False‑advertising lawsuits built on “fake discount” or “deceptive sale” allegations are on the rise in New York. These cases typically assert violations of GBL §§ 349 and 350, claiming that the retailer fabricated “former” prices to create the appearance of savings. Yet New York trial courts have shown they are far from uniform in allowing these cases to proceed.


The key battlegrounds are now price‑premium injury and the increasingly common use of Wayback Machine screenshots to imply long‑running discount schemes. Two recent decisions illustrate the defense playbook:

  • Jack v. Stop & Shop (2025) — Dismissed.

  • Willis v. Foot Locker (2024) — Survived.

Below are the most effective strategies for defeating these cases by focusing on price‑premium deficiency and attacking historical webpage evidence.


1. Target the Weak Point: The Price‑Premium Allegation

Under New York law, a plaintiff must plausibly allege a real economic injury, not merely disappointment or buyer’s remorse. This is where most deceptive‑pricing complaints fail.


A. How Price‑Premium Allegations Failed in Jack v. Stop & Shop

In Jack, the plaintiff alleged that Stop & Shop used inflated “former” prices to make discounts appear bigger, causing him to buy more items.But the Bronx court held that this did not constitute economic injury because the plaintiff:

  • Did not allege paying above market value,

  • Did not allege the goods were worth less than what he paid, and

  • Did not identify any product for which he suffered a monetary loss.

The court concluded that purchasing more items due to perceived discounts is not actionable under GBL §§ 349 or 350.


B. Why Price‑Premium Allegations Succeeded in Willis v. Foot Locker

In Willis, the plaintiff alleged:

  • She purchased two specific Nike items,

  • At what she believed were discounted prices,

  • And that the supposed discounts were fake, meaning she paid more than she otherwise would have.

This was enough. The Kings County court held that these price‑premium and benefit‑of‑the‑bargain allegations constituted plausible injury.


To defeat similar claims, attorneys should argue that the plaintiff’s price‑premium theory is:

  • Speculative (“felt like a discount” ≠ overpayment)

  • Unsupported by market data

  • Not tied to comparable pricing for identical products

  • Not tied to the product’s actual value


Emphasize that plaintiffs must plead how much they overpaid and why the product was worth less than the price paid—not merely that the discount looked good.


2. Undermine Wayback Machine Evidence: A Growing but Vulnerable Plaintiff Tool

More plaintiffs now rely on Wayback Machine archives to argue that a product was:

  • Always “on sale,” or

  • Rarely offered at the advertised “former” price.

This approach helped the plaintiff in Willis, where Consumers Checkbook tracked products and found that 29 out of 30 items (89%) were continuously on sale, supporting the price‑premium allegation.

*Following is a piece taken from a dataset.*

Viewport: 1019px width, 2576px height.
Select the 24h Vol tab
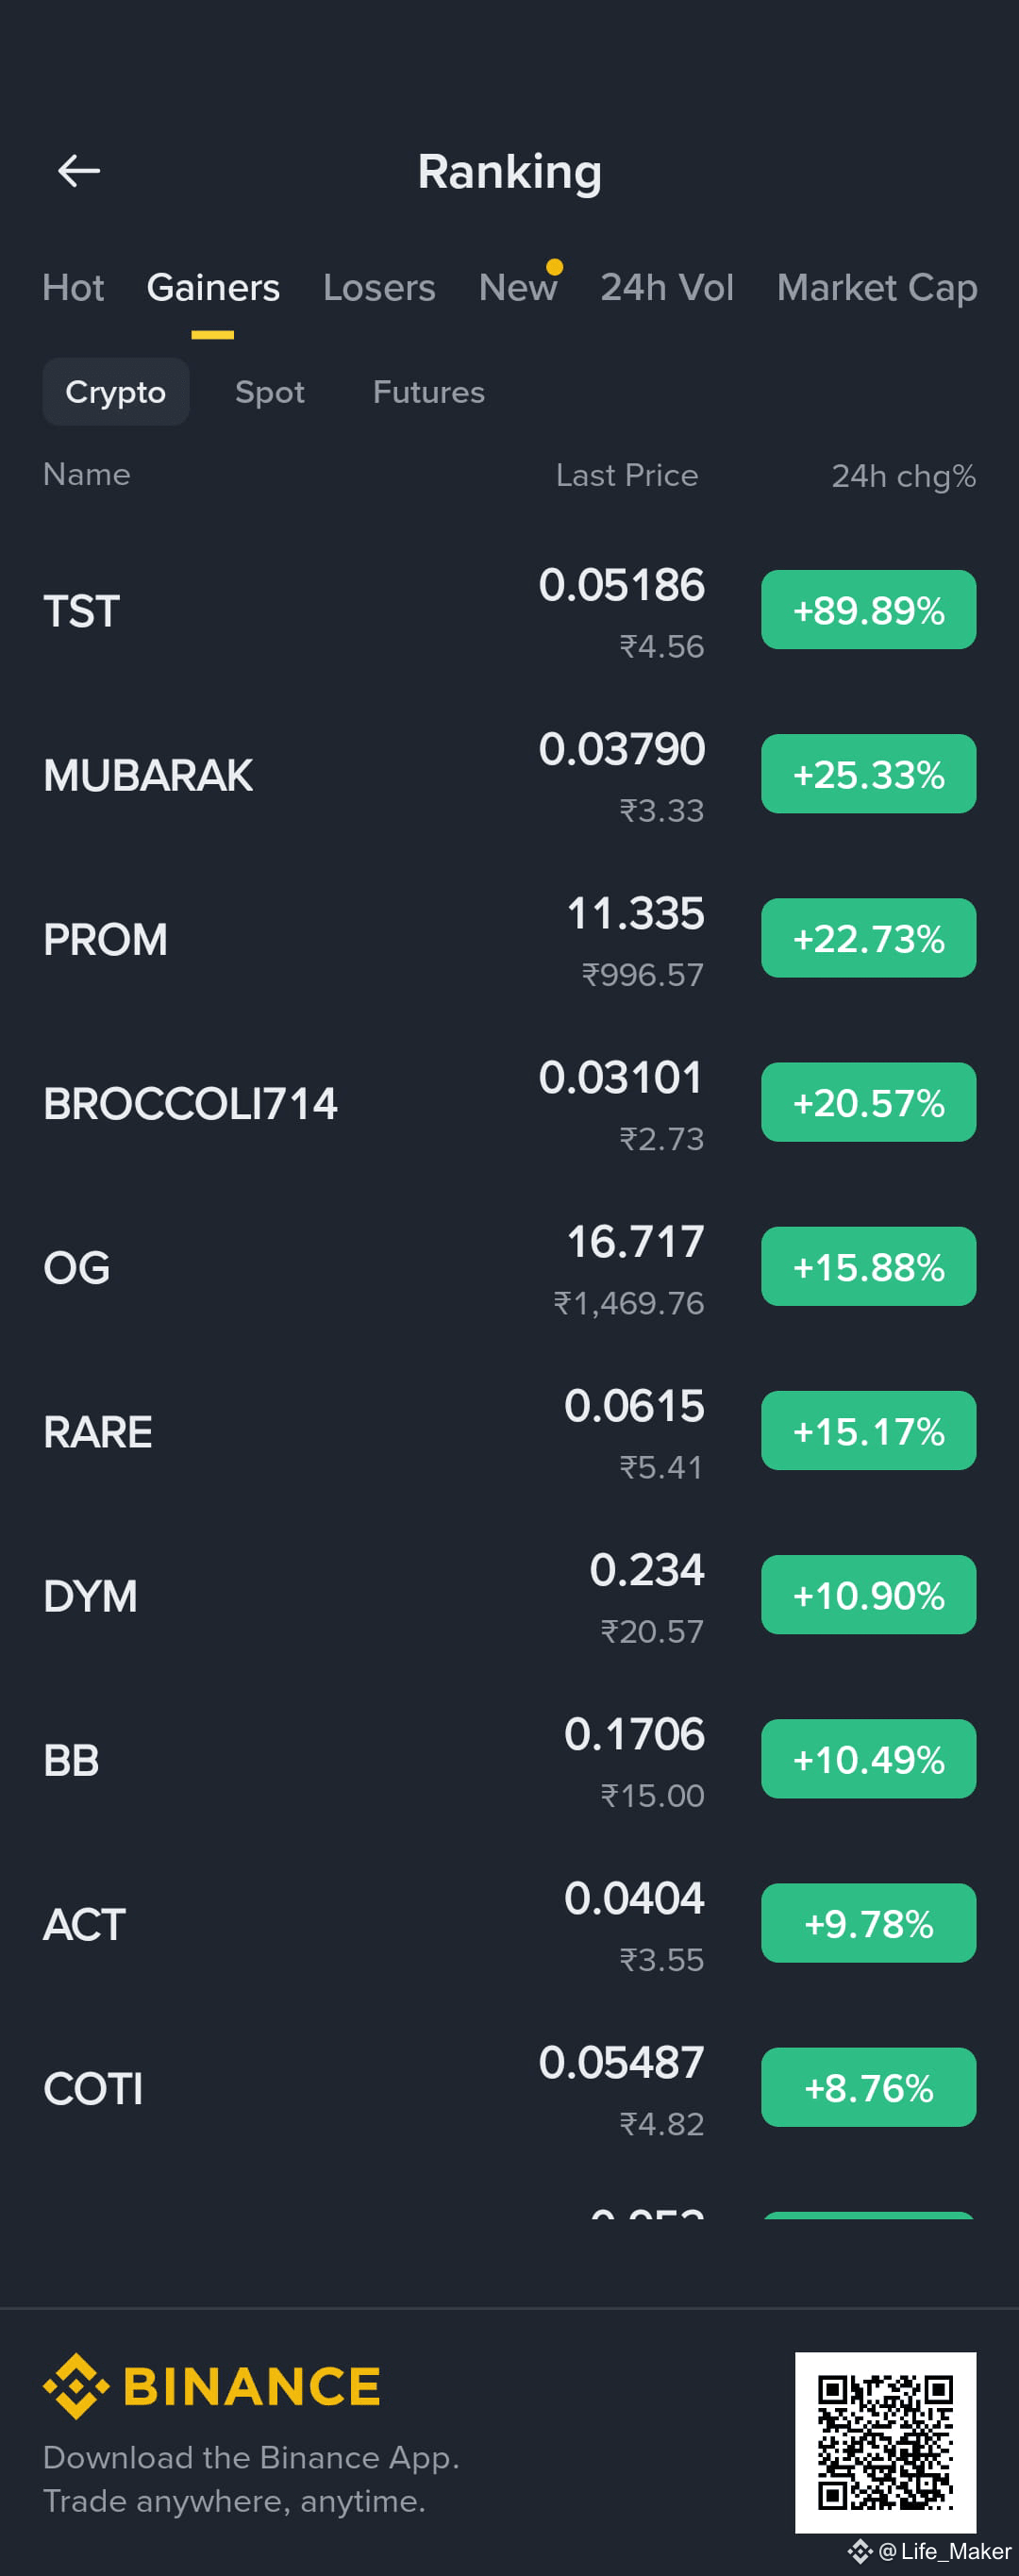point(667,288)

But courts are not obligated to accept historical screenshots at face value.


A. Attack Reliability and Completeness

Wayback Machine captures are intermittent snapshots. They do not:

  • Show continuous pricing,

  • Reflect actual sales data,

  • Establish the prevailing market price, or

  • Demonstrate how long a price was displayed between captures.

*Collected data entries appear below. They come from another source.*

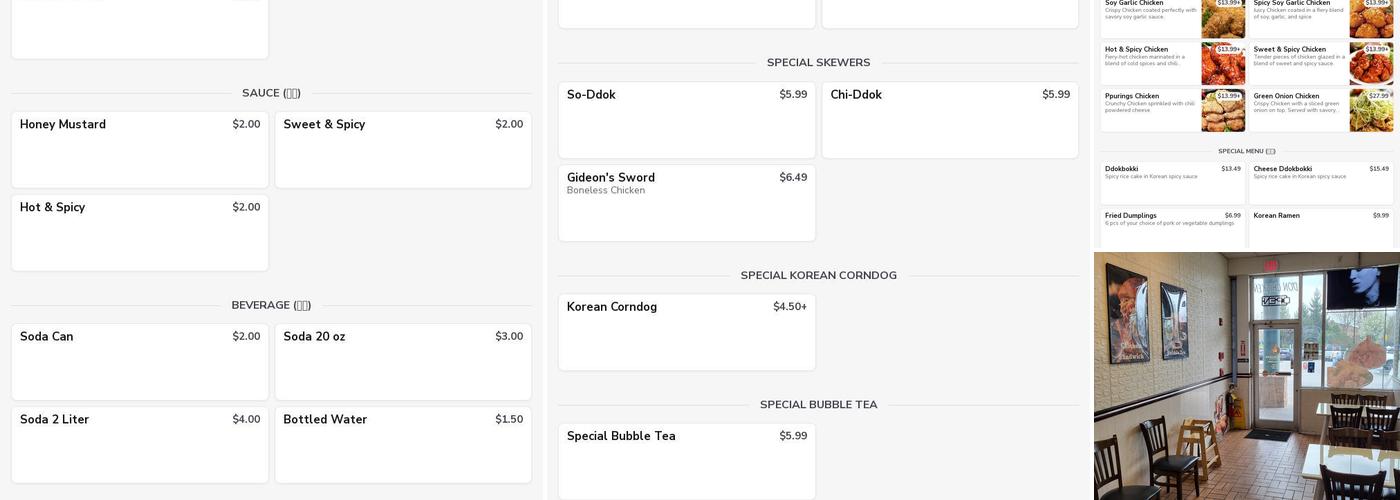1400x500 pixels.
Task: Pick the Soda Can beverage
Action: [x=140, y=361]
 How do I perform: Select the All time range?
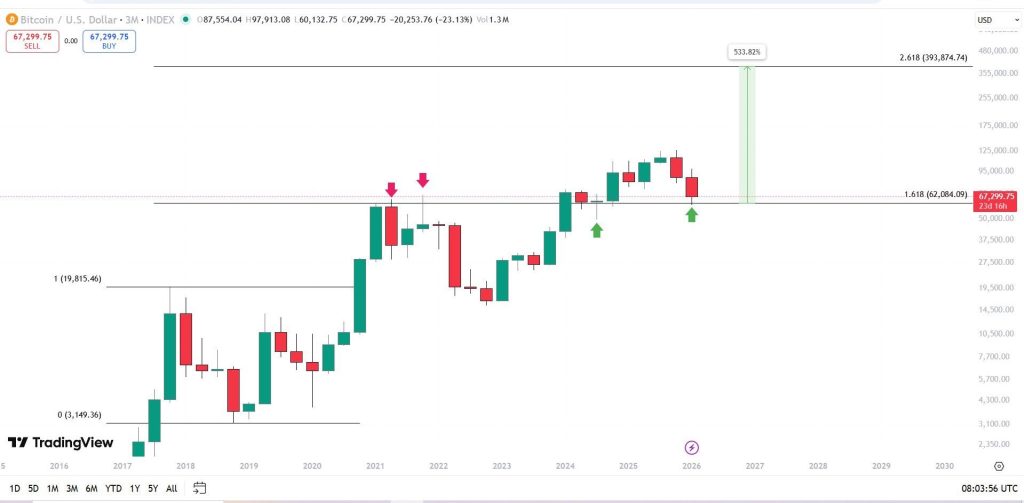pyautogui.click(x=171, y=488)
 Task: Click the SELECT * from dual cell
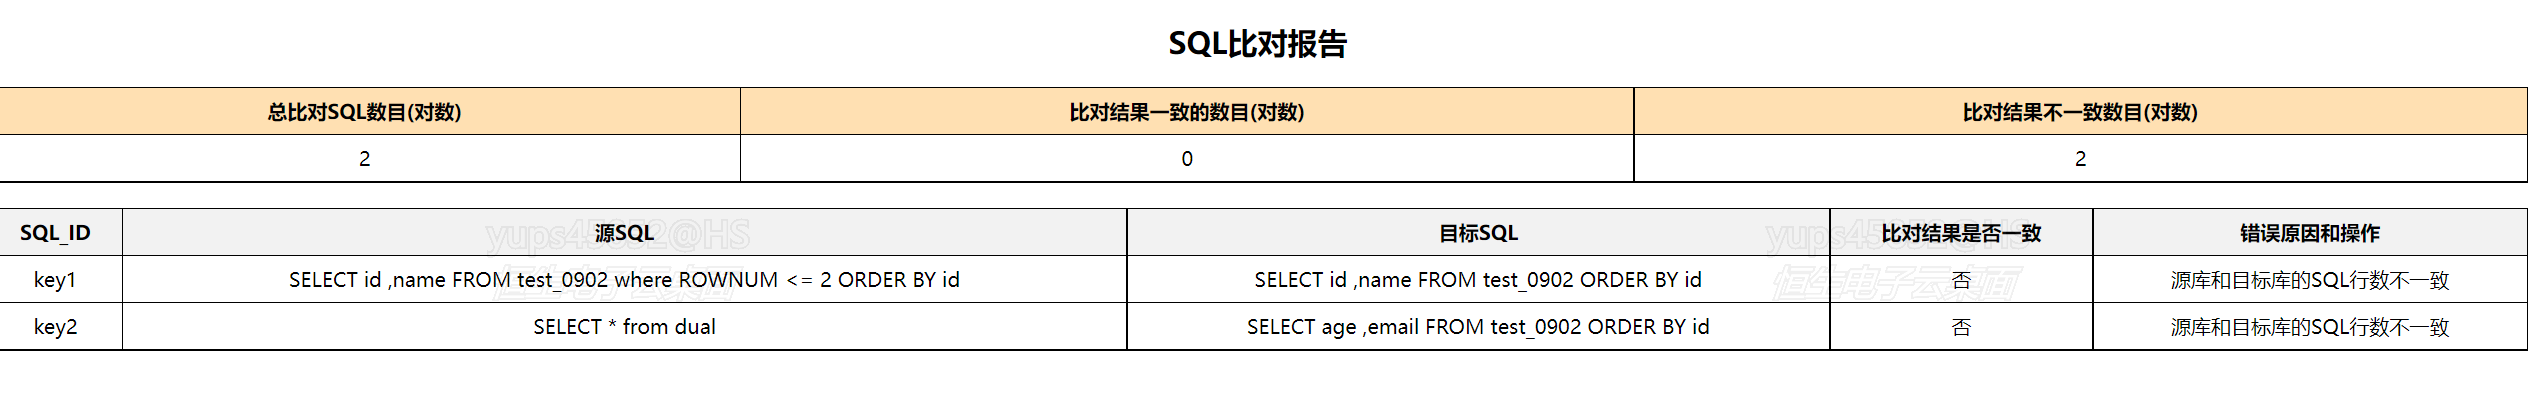(x=624, y=327)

Argue that plaintiff’s “timeline” is artificially constructed based on incomplete archival data.


B. Emphasize Non‑Equivalence to Market Value

Even if a screenshot shows a persistent discount, it does not establish:

  • That the “sale” price was above market value,

  • That the “reference price” influenced the purchase, or

  • That the plaintiff overpaid relative to the true economic value of the product.

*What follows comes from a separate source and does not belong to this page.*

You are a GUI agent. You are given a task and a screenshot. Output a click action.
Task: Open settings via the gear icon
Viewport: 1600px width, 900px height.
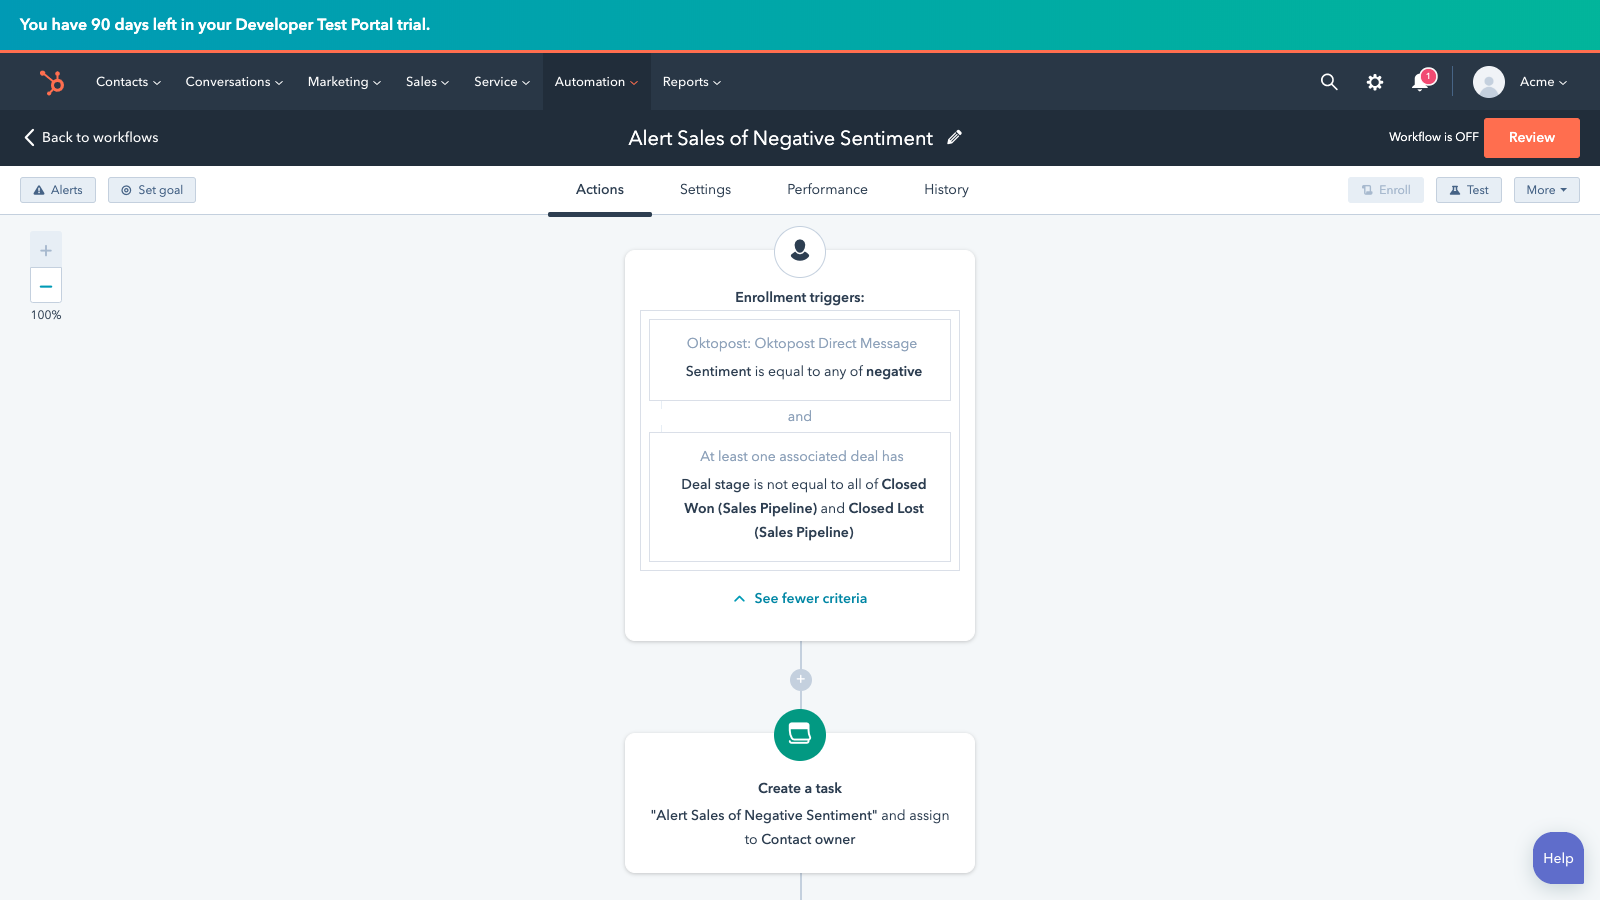click(x=1375, y=82)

Wayback Machine evidence shows marketing history, not market value—a critical distinction for defeating price‑premium claims.


C. Break the Causal Chain

In Jack, historical price images could not salvage the case because the plaintiff never linked them to his own purchasing experience. He did not allege:

  • he saw the depicted pages,

  • he purchased the items shown, or

  • he relied on those “former” prices.

The court found causation lacking.


Argue that Wayback Machine screenshots do not show:

  • What plaintiff saw,

  • When plaintiff saw it, or

  • Whether plaintiff relied on it.

Without that, Wayback Machine pages are irrelevant.


D. Challenge Applicability to Dynamic Pricing

If your E‑commerce pricing is fluid, then argue that archives cannot capture:

  • A/B testing,

  • Region‑specific pricing,

  • Time‑limited promotions,

  • Mobile‑only offers, or

  • Cookie‑based personalization.

Argue that plaintiffs misrepresent dynamic systems by suggesting static “always on sale” pages.


Conclusion: The Best Defense Is a Dual Attack on Injury and Evidence

New York false‑advertising cases increasingly hinge on two pillars:

  1. Whether the plaintiff pled a plausible price‑premium injury, and

  2. Whether Wayback Machine screenshots actually support that injury.

The outcomes in Jack and Willis offer a clear roadmap:

  • If the plaintiff fails to allege real economic loss → dismissal is likely.

  • If the plaintiff fails to connect archived pricing to reliance and market value → dismissal is again likely.

By focusing motions to dismiss on:

  • the absence of objective overpayment, and

  • the limitations of archived webpage evidence,

defendants can neutralize even the most aggressively pleaded deceptive‑pricing class actions.